Dann kam Corona, und plötzlich griff die Krise noch direkter in unsere Freiheit und Sicherheit ein. Gefangen im Lockdown waren viele das Peloton und die Yogamatte bald satt und träumten von Freiheit. Raus in die Natur! Nicht unbedingt als Prepper in der Waldhütte, aber zumindest zum Waldbaden oder Bergsteigen – oder zumindest so auszusehen, als könnte man in der Wildnis überleben.

Das Phänomen der perfekt ausgestatteten Touristen aus Kleinstädten, die den Berliner Ku’damm in Gore-Tex und Trekkingstiefeln erobern, ist ein Sinnbild dieser Zeit. Denn inmitten der Metropole gilt: Man weiß nie, wann ein plötzlicher Monsun kommt. Oder die nächste Pandemie.

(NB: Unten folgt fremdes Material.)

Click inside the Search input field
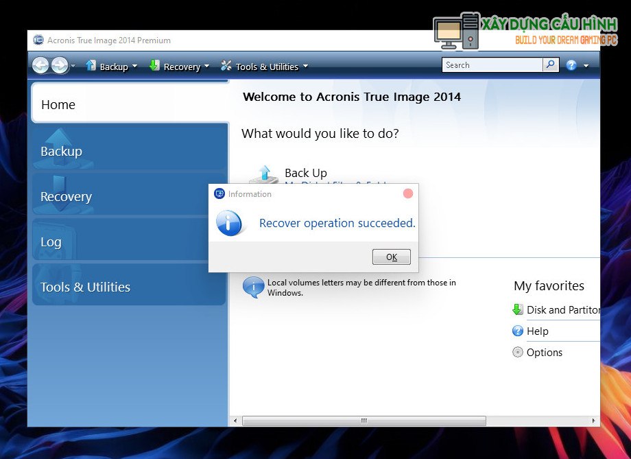The width and height of the screenshot is (631, 459). click(x=491, y=65)
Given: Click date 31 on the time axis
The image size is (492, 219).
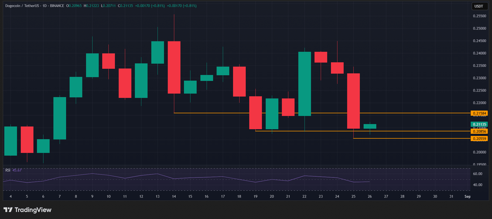Looking at the screenshot, I should pos(451,196).
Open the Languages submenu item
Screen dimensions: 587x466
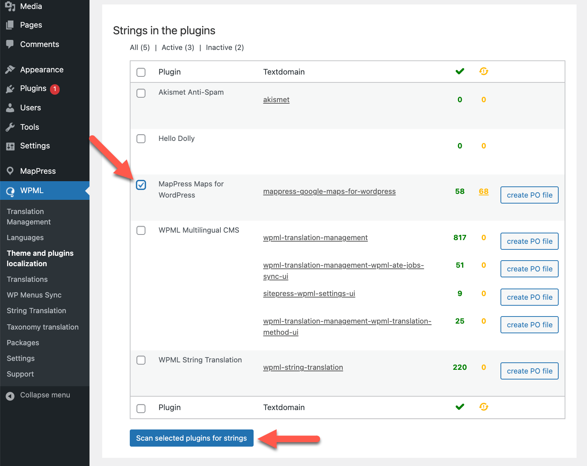pos(25,237)
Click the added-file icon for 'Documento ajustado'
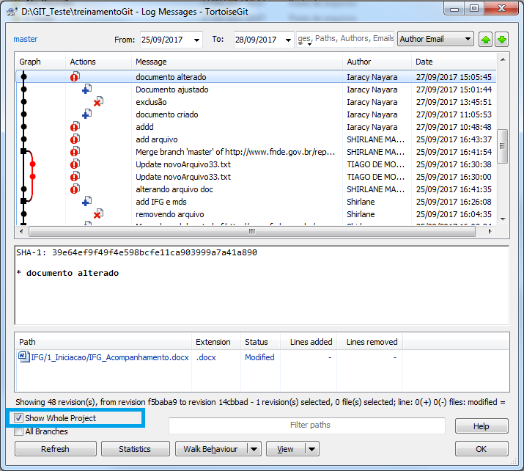The width and height of the screenshot is (524, 471). click(86, 90)
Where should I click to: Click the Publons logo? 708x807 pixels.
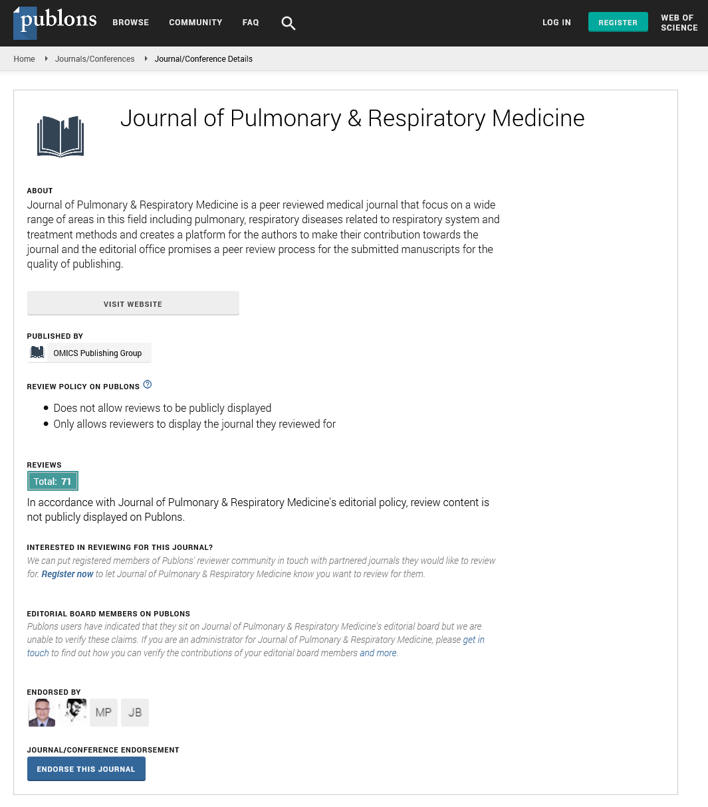tap(56, 22)
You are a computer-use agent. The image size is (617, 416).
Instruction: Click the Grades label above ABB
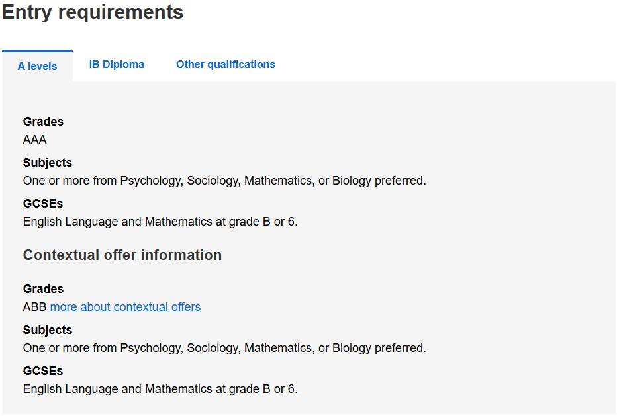[x=43, y=289]
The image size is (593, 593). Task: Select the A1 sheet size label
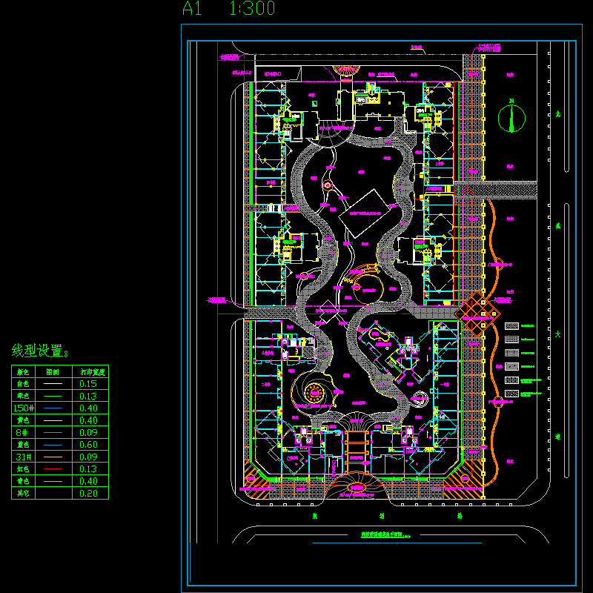point(192,8)
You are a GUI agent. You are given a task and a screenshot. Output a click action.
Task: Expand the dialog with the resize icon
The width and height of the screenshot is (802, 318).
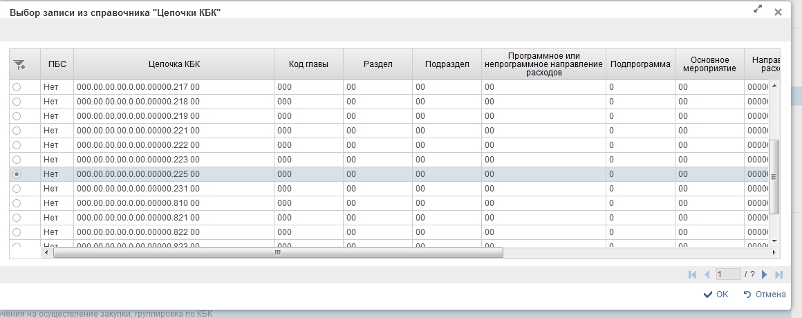[758, 10]
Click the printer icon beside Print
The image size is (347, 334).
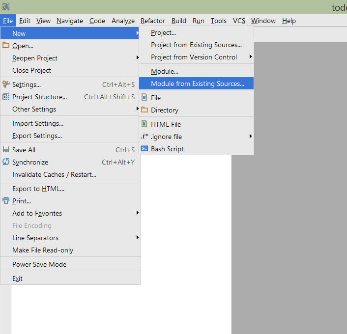pyautogui.click(x=6, y=201)

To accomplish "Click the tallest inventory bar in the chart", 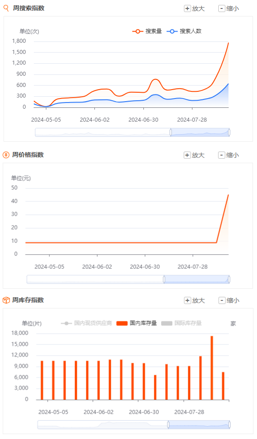I will [x=212, y=368].
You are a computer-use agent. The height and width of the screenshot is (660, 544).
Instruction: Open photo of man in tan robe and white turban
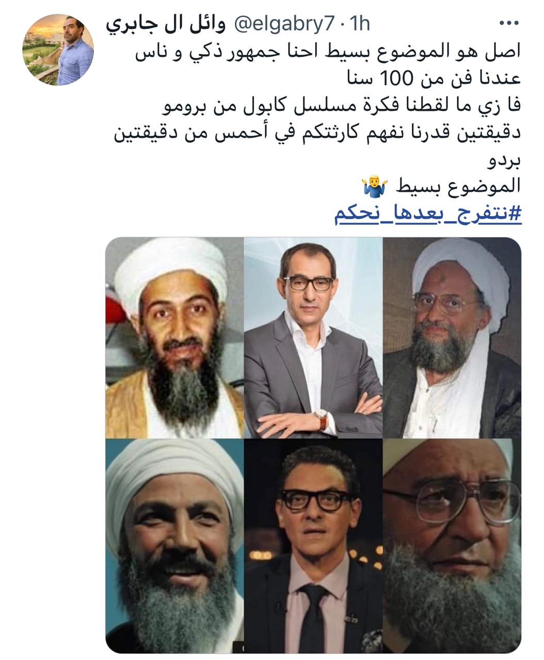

Dieser Trend hat nicht nur die Outdoor-Marken in die Straßen der Großstadt gespült, sondern sie direkt in die Sphären der High-Fashion katapultiert. Kollaborationen wie die von The North Face und Gucci treffen dabei auf Marken-Ikonen wie Patagonia, die nach wie vor für nachhaltigeren Konsum und Umweltbewusstsein stehen. Und irgendwo dazwischen taucht auch der gute alte Bundesfinanzminister auf, der in der Krise gern eine „Hands-on-Mentalität“ predigt und sich in Hunterboots bei den Bauernprotesten inszeniert. Doch ob es die wirklich braucht?

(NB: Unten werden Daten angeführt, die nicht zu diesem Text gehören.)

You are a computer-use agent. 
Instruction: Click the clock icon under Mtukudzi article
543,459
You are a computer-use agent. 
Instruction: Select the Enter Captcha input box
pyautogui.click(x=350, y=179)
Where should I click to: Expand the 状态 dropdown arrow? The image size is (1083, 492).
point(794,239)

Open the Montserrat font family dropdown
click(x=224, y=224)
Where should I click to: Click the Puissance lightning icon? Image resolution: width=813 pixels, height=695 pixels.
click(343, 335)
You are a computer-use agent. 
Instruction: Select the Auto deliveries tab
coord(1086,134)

Hands-on-Mentality und der Workwear-Boom

Apropos praktische Herangehensweise: Workwear erlebt aktuell ein starkes Comeback. Während der klassische Handwerker mit dem Blaumann vorliebnahm, kooperiert die Workwear-Marke Strauss heute mit Metallica, und Arbeitsschutzkleidung hat es bis auf die Bandenwerbung der Bundesliga geschafft. Anders als der Handwerker, der den ganzen Katalog mit Heimklamotten ausstattet (absetzbar über die Firma, versteht sich), greift die Modewelt lieber zu den großen amerikanischen Workwear-Klassikern wie Dickies oder Carhartt. Bereits in den 1990ern boomten diese Marken, dank Skater- und Hip-Hop-Subkultur, die die robuste Qualität und das Preis-Leistungs-Verhältnis zu schätzen wussten.

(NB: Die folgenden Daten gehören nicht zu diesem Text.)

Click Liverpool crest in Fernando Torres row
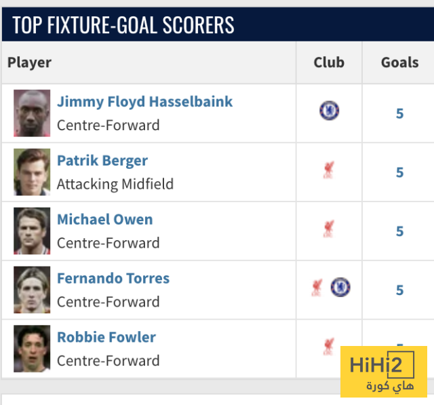 [x=316, y=288]
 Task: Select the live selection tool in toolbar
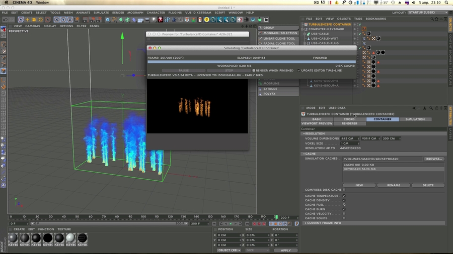(x=21, y=20)
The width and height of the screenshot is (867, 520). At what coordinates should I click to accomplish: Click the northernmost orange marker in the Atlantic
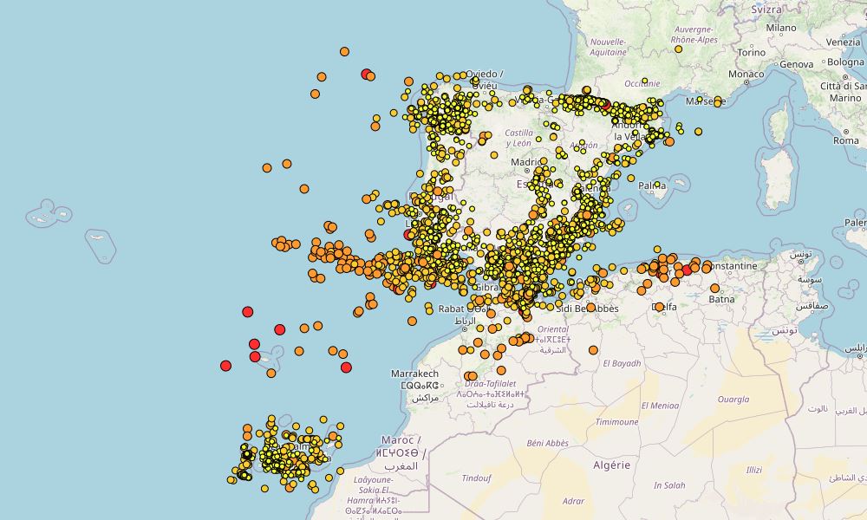pyautogui.click(x=345, y=52)
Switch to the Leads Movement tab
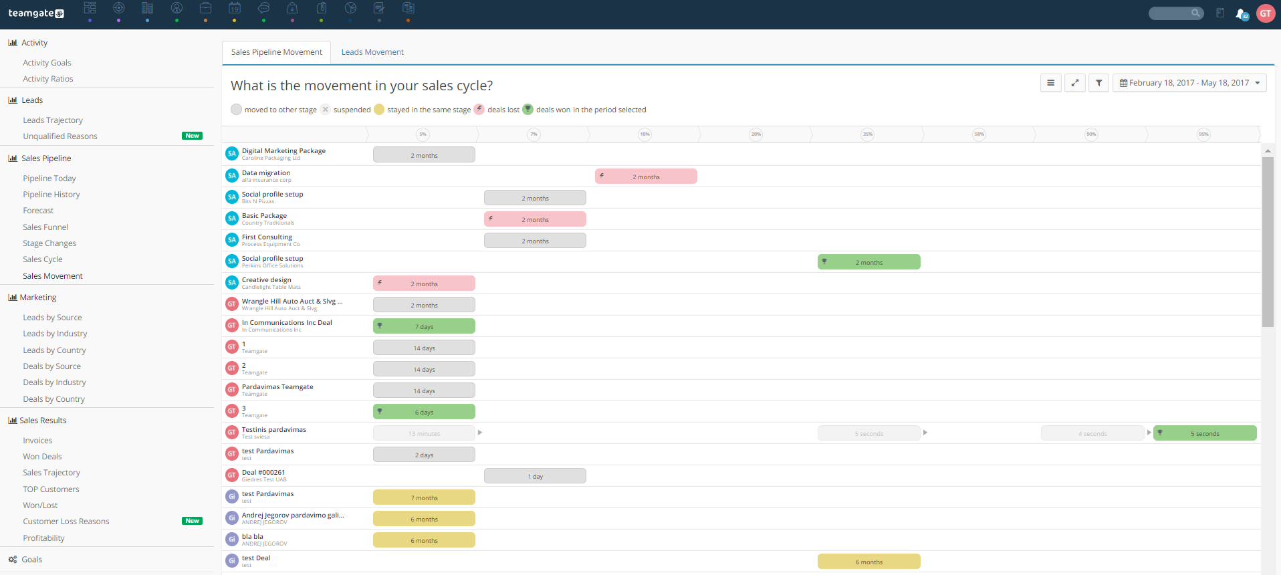1281x575 pixels. tap(372, 52)
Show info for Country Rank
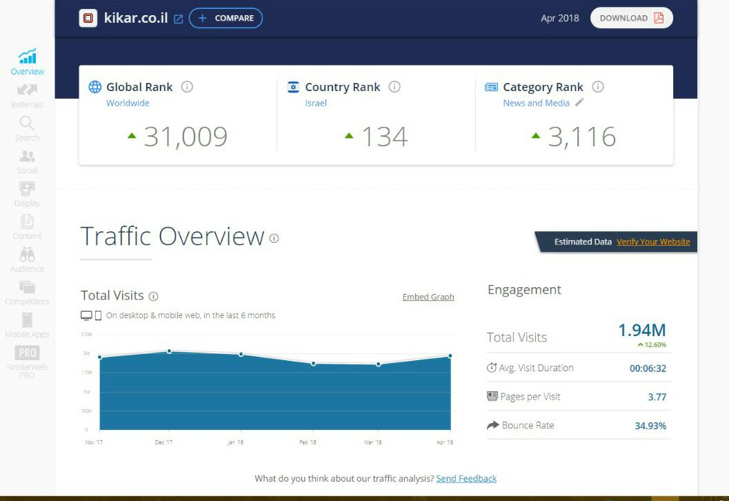The width and height of the screenshot is (729, 501). coord(395,87)
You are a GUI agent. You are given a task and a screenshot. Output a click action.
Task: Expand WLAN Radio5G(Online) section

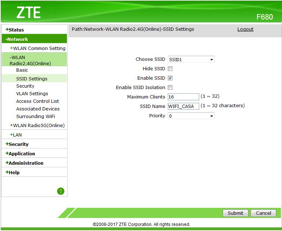[x=37, y=125]
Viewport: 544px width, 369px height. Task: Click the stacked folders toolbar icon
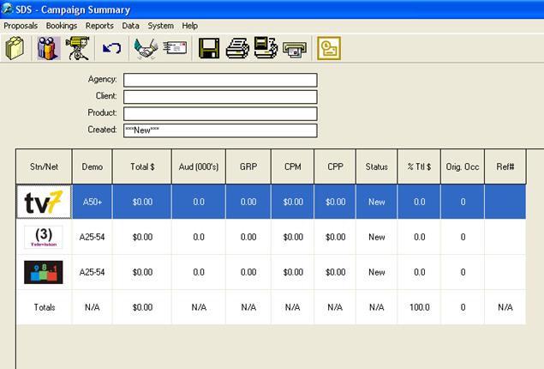click(x=15, y=48)
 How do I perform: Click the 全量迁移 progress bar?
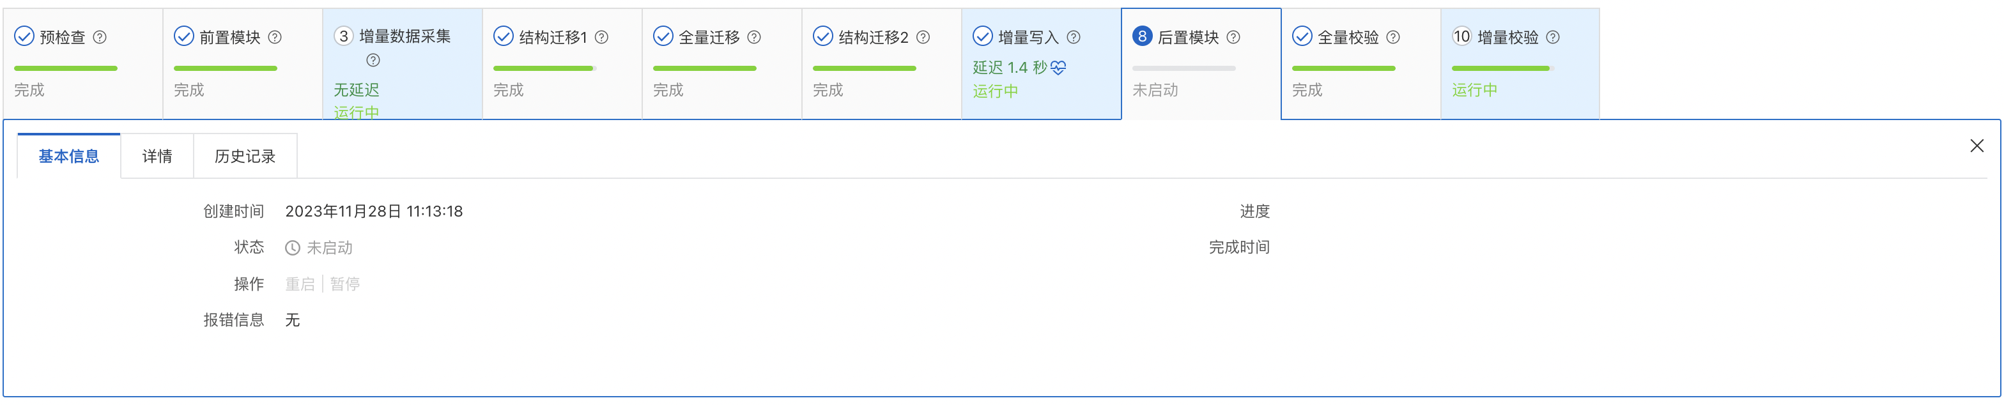[x=704, y=68]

Doch auch diese Marken haben sich inzwischen paradoxerweise vom Streetstyle der Masse in den High-Fashion-Olymp gewandelt. Kooperationen mit Marken wie Louis Vuitton und Timberland zeigen: Workwear ist nicht mehr nur Arbeit, sondern Luxus.

Fazit: Die Krisenlehre

Was lässt sich also aus den Krisen lernen? Unsicherheiten wecken in uns die Sehnsucht nach Beständigkeit. Doch statt reiner Rückbesinnung erleben wir oft eine romantisierte Nostalgie, die das Praktische ins Theatralische überhöht. Wer sich in Gore-Tex und mit Trinkflasche durch die Großstadt kämpft, obwohl es an jeder Ecke ein Starbucks oder gar Trinkbrunnen gibt, zeigt, wie Krisenzeiten die Lust an der Inszenierung schüren. Bereit sein für den Ernstfall – oder zumindest so aussehen, als könnte man mit einer Axt eine Hütte zimmern. Denn wenn die Krise schon kein Zuckerschlecken ist, dann soll man wenigstens stilvoll durchs Dickicht waten.